Kamissa, désormais une Africaine-Américaine

La jeune femme, qui vit à Washington, est maintenant une citoyenne américaine. «Je me sens chez moi aux États-Unis…», dit-elle. «Oui, les cultures sont différentes et il faut le temps de s’adapter, mais ici tout est tellement plus facile !» conclut-elle.

De quoi renforcer sa conviction d’avoir fait le bon choix en s’expatriant, en émigrant. Une manière de réécrire à sa façon l’histoire familiale, mais en lui faisant prendre une autre orbite, celle vers un univers où tout est possible loin des carcans habillés de préjugés et d’immobilisme.

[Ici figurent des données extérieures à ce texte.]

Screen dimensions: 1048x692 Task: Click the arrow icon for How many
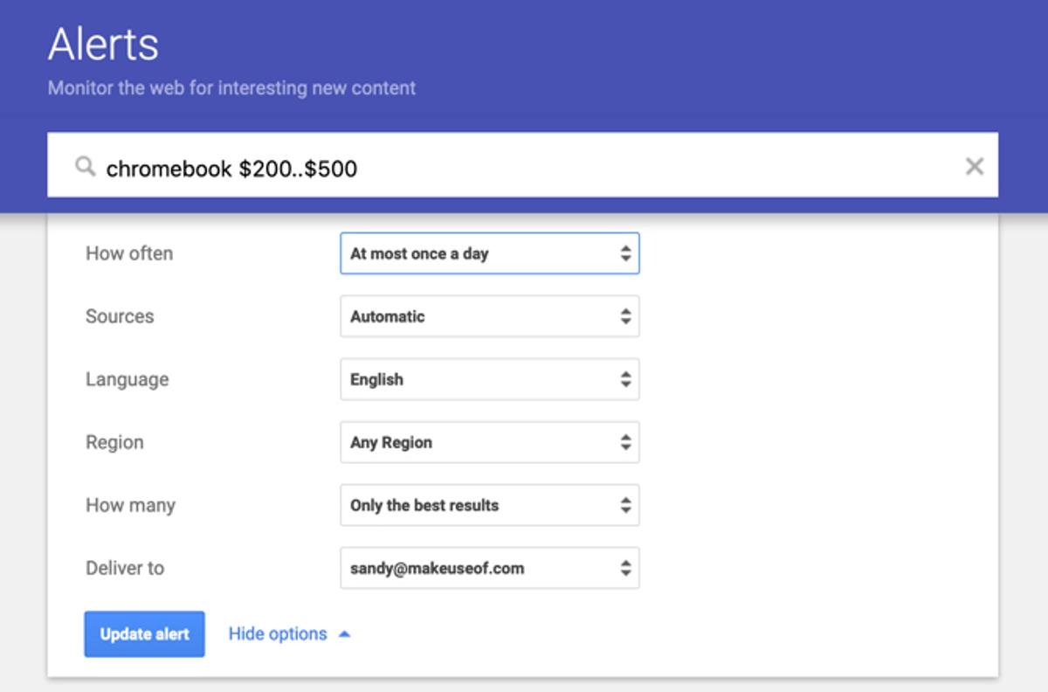pyautogui.click(x=626, y=505)
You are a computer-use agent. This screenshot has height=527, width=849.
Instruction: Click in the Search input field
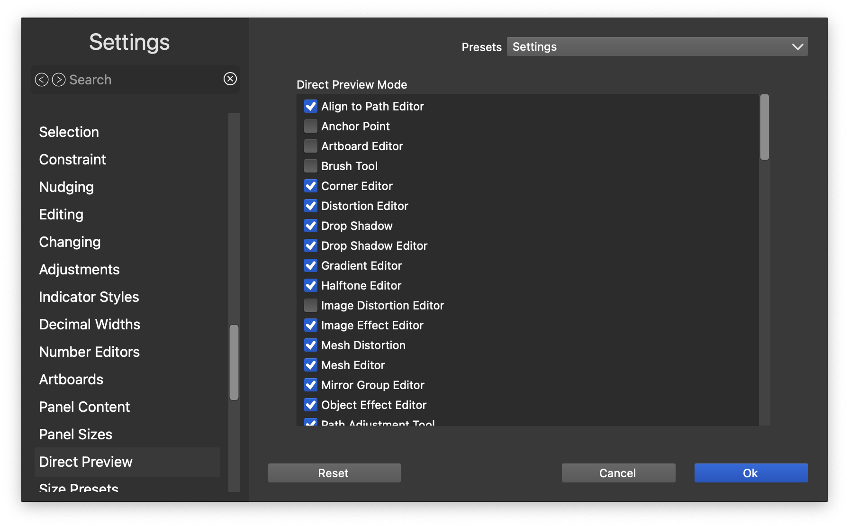[142, 80]
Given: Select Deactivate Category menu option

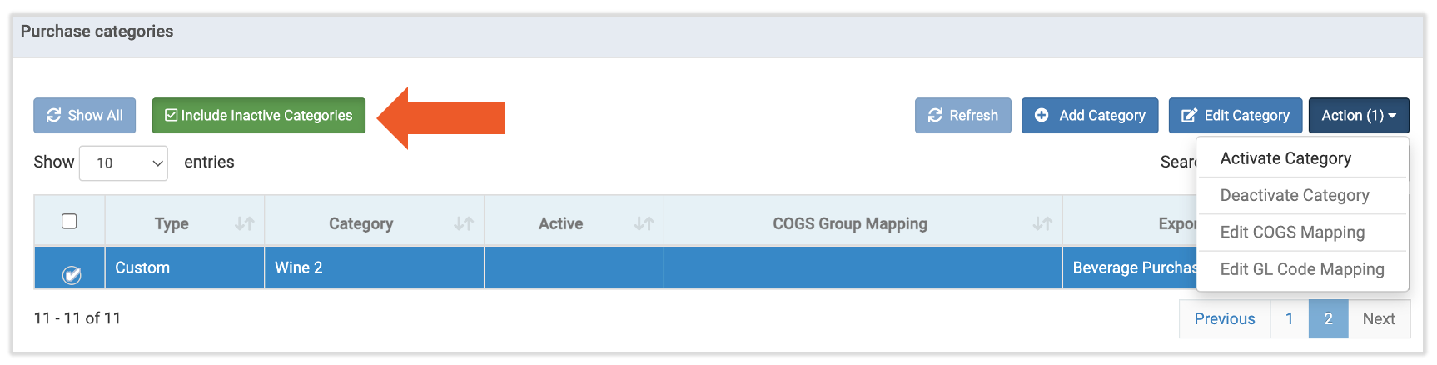Looking at the screenshot, I should click(x=1295, y=195).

Par Nadia Rabbaa (Le point afrique)

Ce que vous ignorez d’elle

«Repat»

Elle a 35 ans et incarne la génération des «repats» (pour «repatriés»), ces jeunes des diasporas qui s’installent sur le continent après avoir passé toute leur vie à l’étranger. Si elle venait souvent en vacances au Mali, elle n’y avait jamais vécu.

Médias compatible

En tant que ministre, elle sera appelée à intervenir dans les médias. Un exercice auquel elle est habituée : ces dernières années, elle a été invitée à plusieurs reprises sur des chaînes de télévision anglophones ou francophones pour évoquer l’actualité africaine.

«Green card»

Après un premier séjour aux États-Unis, où elle a été jeune fille au pair, elle a effectué un stage de quatre mois au bureau des Nations unies à Washington. Séduite par la vie américaine, elle a fait une demande de green card à la fin de ses études supérieures en France. Réponse positive. Avec 3 000 dollars en poche, elle a traversé l’Atlantique et décroché un premier job à l’International Foundation for Electoral Systems (Ifes).

Repérée

Voilà plusieurs mois que la jeune femme avait été repérée par Ibrahim Boubacar Keïta. En juillet, c’est elle qu’il choisit comme conseillère diplomatique pour remplacer Mahamadou Nimaga, nommé ambassadeur aux États-Unis. Le président décide de la propulser au poste de ministre des Affaires étrangères trois mois plus tard.

Team Hillary

Elle a conseillé la candidate démocrate Hillary Clinton sur l’Afrique, et en particulier sur le Sahel, durant la campagne présidentielle américaine de 2016, finalement remportée par Donald Trump.

Passation de pouvoir

L’entourage d’IBK le reconnaît : Kamissa Camara a aussi été choisie car elle «représente la jeunesse et incarne l’avenir».Dans son discours d’investiture, le chef de l’État avait assuré qu’il ferait de son second mandat une passation de pouvoir à la nouvelle génération.

Engagée

Après quatre années à l’Ifes, où elle était chargée des questions électorales en Afrique de l’Ouest, elle a travaillé pour le National Endowment for Democracy (NED) puis pour PartnersGlobal, deux ONG américaines engagées dans la promotion de la démocratie et de la bonne gouvernance et appuyant la société civile en Afrique subsaharienne. En parallèle, elle a fondé le Forum stratégique sur le Sahel, qui organise des séminaires sur les grands enjeux de cette région.